The Problem of Incomplete Improvement
I'm not saying [big projects focus] is bad. I'm saying it's incomplete. The projects undertaken in manufacturing companies tend to involve multifunctional groups -- that’s good -- and tend to attack fairly significant competitive issues. Sometimes their projects are really grand, affecting the entire workforce or are interdepartment in scope, or intercompany in scope. We need those kinds of projects, but we also need the continuous kind of improvement that involves collecting data every single day.
By the way, project-by-project improvement is data deficient. An improvement project team gets organized and gets chartered and takes off and, 'Woah, we don’t have any data. What kind of data do we need? Where are we going to get it?' On the other hand, if Dr. Deming were still alive, he'd say this kind of data should be collected all the time, continually, by everybody in the workforce – all the offices too -- recording everything that goes wrong or is going astray. Actually, my preferred way to collect that kind of data specifically is 'frustration' data.
Find Frustration Data
If you're asking your employees to collect data, don’t ask them to collect data on defects and errors and mistakes. Those are negatives and they will inspire defensive attitudes and behaviors. But if you say, 'We want you to record every frustration that occurs to you during the day' even if it's something having to do with your family – you're frustrated because you're at work and you’ve got a sick wife or something like that.

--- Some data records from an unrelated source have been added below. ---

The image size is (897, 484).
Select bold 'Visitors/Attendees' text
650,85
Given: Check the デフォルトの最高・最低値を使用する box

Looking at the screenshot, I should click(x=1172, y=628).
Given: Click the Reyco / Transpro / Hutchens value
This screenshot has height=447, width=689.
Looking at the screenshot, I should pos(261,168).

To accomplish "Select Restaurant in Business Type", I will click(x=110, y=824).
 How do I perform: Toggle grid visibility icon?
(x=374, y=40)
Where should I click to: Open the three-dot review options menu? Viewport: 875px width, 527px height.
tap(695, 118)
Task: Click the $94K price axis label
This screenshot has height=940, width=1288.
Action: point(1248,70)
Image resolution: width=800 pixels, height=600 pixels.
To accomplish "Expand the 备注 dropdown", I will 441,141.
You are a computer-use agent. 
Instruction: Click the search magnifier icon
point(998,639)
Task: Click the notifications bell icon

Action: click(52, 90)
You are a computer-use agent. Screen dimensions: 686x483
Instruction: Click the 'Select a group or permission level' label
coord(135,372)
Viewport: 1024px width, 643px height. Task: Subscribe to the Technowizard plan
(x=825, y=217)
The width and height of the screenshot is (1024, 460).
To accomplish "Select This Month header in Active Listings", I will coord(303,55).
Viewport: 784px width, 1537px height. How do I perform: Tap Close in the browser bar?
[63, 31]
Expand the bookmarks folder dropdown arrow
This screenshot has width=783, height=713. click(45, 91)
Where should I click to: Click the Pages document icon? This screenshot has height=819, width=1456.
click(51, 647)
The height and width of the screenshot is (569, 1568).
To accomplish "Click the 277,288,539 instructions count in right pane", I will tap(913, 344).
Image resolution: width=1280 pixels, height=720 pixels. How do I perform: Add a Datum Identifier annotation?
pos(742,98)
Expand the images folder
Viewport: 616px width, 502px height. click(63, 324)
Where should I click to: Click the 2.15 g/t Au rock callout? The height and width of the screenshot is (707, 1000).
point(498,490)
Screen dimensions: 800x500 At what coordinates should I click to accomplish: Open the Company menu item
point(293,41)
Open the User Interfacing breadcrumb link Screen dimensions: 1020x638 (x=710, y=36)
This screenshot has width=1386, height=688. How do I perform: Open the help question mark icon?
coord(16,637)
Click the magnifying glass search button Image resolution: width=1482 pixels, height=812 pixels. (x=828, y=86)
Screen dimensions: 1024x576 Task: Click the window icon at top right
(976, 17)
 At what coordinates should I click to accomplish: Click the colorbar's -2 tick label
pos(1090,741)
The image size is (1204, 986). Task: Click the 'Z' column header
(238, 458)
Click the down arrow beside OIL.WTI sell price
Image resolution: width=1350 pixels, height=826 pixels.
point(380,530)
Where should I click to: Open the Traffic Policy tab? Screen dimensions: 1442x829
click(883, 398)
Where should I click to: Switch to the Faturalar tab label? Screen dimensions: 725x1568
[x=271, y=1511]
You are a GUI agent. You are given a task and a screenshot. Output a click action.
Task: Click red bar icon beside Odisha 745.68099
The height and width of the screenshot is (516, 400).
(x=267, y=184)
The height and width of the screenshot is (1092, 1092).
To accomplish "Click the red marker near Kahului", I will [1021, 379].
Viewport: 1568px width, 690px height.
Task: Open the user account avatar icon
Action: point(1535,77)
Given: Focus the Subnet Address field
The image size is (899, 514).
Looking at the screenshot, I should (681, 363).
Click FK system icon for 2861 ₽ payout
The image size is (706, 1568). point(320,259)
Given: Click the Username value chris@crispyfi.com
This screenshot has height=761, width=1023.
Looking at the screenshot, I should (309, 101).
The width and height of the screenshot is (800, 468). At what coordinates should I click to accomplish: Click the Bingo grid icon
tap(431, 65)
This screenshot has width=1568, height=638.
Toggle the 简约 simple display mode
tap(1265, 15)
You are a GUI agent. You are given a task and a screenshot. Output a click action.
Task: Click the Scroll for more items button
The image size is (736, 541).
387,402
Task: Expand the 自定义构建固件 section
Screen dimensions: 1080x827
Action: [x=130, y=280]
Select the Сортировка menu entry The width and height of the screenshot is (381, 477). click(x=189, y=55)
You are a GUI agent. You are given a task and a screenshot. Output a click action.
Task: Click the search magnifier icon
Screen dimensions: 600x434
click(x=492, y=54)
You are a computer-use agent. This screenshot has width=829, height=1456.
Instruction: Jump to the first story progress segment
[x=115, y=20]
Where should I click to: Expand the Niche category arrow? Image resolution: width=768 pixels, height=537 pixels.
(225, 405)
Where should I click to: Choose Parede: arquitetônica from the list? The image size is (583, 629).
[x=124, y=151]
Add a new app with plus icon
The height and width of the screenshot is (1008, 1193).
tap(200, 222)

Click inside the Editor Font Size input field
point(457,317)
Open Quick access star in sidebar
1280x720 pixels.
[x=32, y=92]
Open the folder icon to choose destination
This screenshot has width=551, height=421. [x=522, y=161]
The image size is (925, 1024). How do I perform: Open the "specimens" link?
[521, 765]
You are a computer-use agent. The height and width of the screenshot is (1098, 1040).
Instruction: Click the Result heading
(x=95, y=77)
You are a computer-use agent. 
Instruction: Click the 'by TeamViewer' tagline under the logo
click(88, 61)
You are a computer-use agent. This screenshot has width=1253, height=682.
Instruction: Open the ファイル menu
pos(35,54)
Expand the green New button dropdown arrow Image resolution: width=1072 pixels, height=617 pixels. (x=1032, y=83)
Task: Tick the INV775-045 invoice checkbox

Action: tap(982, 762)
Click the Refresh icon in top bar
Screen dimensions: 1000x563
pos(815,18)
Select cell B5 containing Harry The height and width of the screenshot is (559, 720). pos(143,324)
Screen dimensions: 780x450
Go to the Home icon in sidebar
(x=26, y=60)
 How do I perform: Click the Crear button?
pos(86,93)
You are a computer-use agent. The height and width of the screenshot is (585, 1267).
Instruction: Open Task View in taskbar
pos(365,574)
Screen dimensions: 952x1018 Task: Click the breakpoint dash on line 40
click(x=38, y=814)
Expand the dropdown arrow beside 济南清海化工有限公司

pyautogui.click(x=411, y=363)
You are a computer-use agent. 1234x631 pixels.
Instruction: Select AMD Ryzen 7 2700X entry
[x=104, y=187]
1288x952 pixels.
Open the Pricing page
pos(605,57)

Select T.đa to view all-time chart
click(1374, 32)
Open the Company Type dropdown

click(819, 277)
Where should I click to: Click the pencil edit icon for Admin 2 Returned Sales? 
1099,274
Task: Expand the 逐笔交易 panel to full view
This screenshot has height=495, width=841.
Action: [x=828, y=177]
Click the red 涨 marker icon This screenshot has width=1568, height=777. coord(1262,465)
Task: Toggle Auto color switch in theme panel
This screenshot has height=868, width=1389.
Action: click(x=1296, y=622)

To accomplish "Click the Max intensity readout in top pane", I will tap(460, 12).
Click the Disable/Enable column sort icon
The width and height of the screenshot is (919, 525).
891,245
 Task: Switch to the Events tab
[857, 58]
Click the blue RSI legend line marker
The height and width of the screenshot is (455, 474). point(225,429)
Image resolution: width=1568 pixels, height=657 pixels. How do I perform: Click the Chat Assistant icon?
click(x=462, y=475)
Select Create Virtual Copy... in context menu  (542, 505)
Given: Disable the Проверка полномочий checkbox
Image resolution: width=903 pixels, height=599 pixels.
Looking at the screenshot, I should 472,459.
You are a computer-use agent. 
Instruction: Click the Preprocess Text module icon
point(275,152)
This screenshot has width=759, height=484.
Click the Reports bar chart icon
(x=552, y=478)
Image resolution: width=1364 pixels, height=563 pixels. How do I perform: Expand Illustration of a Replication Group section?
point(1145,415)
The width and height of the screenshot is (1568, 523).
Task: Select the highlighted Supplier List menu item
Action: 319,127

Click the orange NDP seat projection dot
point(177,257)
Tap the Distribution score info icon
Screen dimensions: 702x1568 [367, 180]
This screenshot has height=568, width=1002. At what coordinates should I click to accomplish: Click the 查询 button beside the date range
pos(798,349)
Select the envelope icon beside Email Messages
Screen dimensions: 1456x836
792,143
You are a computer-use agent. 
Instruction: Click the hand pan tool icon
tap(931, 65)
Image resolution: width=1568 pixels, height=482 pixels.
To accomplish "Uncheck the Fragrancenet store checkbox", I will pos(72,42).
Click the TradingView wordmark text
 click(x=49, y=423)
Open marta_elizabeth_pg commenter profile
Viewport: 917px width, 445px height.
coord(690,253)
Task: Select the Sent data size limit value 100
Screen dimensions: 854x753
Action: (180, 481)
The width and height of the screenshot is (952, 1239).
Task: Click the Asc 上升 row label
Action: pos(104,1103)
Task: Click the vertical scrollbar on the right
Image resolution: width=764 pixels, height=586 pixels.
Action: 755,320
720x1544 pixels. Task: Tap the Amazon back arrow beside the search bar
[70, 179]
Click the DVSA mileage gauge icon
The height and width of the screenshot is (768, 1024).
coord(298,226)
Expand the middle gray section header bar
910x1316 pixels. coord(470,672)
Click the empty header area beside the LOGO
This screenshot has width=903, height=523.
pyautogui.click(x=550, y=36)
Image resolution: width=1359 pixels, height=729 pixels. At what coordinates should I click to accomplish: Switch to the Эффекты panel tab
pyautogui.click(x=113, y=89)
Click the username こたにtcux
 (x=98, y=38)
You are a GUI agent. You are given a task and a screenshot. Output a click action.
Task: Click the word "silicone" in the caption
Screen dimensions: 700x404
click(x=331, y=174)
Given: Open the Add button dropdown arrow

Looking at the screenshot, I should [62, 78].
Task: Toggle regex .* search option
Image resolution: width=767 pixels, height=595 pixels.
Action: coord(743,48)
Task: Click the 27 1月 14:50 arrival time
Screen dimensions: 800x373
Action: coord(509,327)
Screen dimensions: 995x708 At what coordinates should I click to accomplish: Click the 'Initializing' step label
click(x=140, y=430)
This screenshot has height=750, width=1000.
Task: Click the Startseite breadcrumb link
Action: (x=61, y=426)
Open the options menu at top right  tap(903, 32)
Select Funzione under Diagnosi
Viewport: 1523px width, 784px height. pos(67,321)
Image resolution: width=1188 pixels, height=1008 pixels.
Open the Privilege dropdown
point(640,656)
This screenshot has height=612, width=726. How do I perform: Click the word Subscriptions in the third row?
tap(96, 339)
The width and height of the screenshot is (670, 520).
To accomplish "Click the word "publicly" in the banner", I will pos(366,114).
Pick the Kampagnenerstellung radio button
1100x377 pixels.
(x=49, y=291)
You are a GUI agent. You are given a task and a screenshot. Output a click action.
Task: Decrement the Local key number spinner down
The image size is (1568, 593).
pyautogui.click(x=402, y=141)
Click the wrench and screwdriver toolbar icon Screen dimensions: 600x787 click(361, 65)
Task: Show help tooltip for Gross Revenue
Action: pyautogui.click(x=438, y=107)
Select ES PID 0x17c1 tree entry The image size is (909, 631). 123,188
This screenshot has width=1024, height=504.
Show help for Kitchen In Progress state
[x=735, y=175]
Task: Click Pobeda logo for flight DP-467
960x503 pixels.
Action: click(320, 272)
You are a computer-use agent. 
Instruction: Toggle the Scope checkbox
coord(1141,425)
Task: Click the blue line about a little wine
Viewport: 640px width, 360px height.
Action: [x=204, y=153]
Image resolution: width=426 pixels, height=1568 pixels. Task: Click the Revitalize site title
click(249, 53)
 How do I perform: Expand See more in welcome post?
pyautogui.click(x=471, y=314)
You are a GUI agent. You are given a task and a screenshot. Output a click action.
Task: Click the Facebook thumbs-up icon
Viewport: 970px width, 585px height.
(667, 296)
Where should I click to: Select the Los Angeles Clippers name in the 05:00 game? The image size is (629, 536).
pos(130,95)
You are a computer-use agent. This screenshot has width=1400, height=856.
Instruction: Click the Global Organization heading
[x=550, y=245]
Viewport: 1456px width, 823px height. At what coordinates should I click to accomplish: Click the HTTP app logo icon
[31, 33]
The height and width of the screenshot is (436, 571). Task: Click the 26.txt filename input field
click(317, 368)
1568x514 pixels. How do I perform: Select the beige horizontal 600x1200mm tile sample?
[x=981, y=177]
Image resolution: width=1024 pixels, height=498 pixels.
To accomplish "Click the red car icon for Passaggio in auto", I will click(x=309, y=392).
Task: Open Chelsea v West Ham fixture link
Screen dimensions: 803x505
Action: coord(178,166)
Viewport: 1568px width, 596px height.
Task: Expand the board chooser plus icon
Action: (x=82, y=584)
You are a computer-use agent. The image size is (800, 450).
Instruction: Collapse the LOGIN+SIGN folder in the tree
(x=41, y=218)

Mark Royal and Tom Agnew of the Hay Group wrote The Enemy of Engagement: Put an End to Workplace Frustration--and Get the Most from Your Employees. They label frustrations as silent killers. This word frustration in that book really makes sense because anything that people are frustrated with on the job probably has a negative impact on the company – 'I'm frustrated because the parts don't arrive on time. I'm frustrated because the tools aren’t kept sharp and in the right place.' You could personalize the continuous improvement process instead of treating it abstractly.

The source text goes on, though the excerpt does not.